═══ Records shown

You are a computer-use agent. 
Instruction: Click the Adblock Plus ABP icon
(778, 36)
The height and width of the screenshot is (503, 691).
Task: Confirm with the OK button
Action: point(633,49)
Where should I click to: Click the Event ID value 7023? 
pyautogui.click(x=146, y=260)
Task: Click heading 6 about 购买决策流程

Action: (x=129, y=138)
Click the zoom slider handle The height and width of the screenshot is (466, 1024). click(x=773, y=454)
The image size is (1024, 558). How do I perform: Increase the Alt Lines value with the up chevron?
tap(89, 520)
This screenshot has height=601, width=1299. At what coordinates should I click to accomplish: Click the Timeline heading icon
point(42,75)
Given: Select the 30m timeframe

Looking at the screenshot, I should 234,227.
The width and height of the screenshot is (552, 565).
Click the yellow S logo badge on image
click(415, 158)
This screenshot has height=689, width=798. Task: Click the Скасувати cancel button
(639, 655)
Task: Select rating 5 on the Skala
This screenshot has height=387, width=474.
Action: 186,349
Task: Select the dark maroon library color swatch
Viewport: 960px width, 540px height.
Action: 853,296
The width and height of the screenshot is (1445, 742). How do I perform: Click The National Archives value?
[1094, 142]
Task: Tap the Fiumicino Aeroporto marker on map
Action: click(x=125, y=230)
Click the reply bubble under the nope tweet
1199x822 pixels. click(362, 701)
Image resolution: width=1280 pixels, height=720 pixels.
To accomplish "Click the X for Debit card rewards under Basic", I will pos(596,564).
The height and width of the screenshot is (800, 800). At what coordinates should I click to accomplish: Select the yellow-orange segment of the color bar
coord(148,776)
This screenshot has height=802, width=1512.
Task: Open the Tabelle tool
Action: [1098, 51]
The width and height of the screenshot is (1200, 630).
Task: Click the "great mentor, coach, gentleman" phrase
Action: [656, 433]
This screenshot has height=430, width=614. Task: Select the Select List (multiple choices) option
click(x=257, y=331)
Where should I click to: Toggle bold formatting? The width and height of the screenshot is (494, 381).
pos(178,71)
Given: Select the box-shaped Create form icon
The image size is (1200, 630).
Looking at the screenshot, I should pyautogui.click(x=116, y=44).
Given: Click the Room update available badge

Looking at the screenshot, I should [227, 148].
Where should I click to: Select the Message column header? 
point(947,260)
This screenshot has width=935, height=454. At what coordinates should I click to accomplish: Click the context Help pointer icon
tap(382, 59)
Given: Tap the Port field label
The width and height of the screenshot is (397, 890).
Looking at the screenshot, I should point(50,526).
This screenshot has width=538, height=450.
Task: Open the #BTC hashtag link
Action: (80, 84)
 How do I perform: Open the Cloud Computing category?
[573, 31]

══════

What you will do:
Look above for the line with "Given: Select the 30m timeframe" and the line with "Given: Tap the Port field label"; transcribe both and all lines in between, exactly, and nothing else.

Result of the task:
Given: Select the 30m timeframe

Looking at the screenshot, I should 234,227.
The width and height of the screenshot is (552, 565).
Click the yellow S logo badge on image
click(415, 158)
This screenshot has height=689, width=798. Task: Click the Скасувати cancel button
(639, 655)
Task: Select rating 5 on the Skala
This screenshot has height=387, width=474.
Action: 186,349
Task: Select the dark maroon library color swatch
Viewport: 960px width, 540px height.
Action: 853,296
The width and height of the screenshot is (1445, 742). How do I perform: Click The National Archives value?
[1094, 142]
Task: Tap the Fiumicino Aeroporto marker on map
Action: click(x=125, y=230)
Click the reply bubble under the nope tweet
1199x822 pixels. click(362, 701)
Image resolution: width=1280 pixels, height=720 pixels.
To accomplish "Click the X for Debit card rewards under Basic", I will pos(596,564).
The height and width of the screenshot is (800, 800). At what coordinates should I click to accomplish: Select the yellow-orange segment of the color bar
coord(148,776)
This screenshot has height=802, width=1512.
Task: Open the Tabelle tool
Action: [1098, 51]
The width and height of the screenshot is (1200, 630).
Task: Click the "great mentor, coach, gentleman" phrase
Action: [656, 433]
This screenshot has height=430, width=614. Task: Select the Select List (multiple choices) option
click(x=257, y=331)
Where should I click to: Toggle bold formatting? The width and height of the screenshot is (494, 381).
pos(178,71)
Given: Select the box-shaped Create form icon
The image size is (1200, 630).
Looking at the screenshot, I should pyautogui.click(x=116, y=44).
Given: Click the Room update available badge

Looking at the screenshot, I should [227, 148].
Where should I click to: Select the Message column header? 
point(947,260)
This screenshot has width=935, height=454. At what coordinates should I click to accomplish: Click the context Help pointer icon
tap(382, 59)
Given: Tap the Port field label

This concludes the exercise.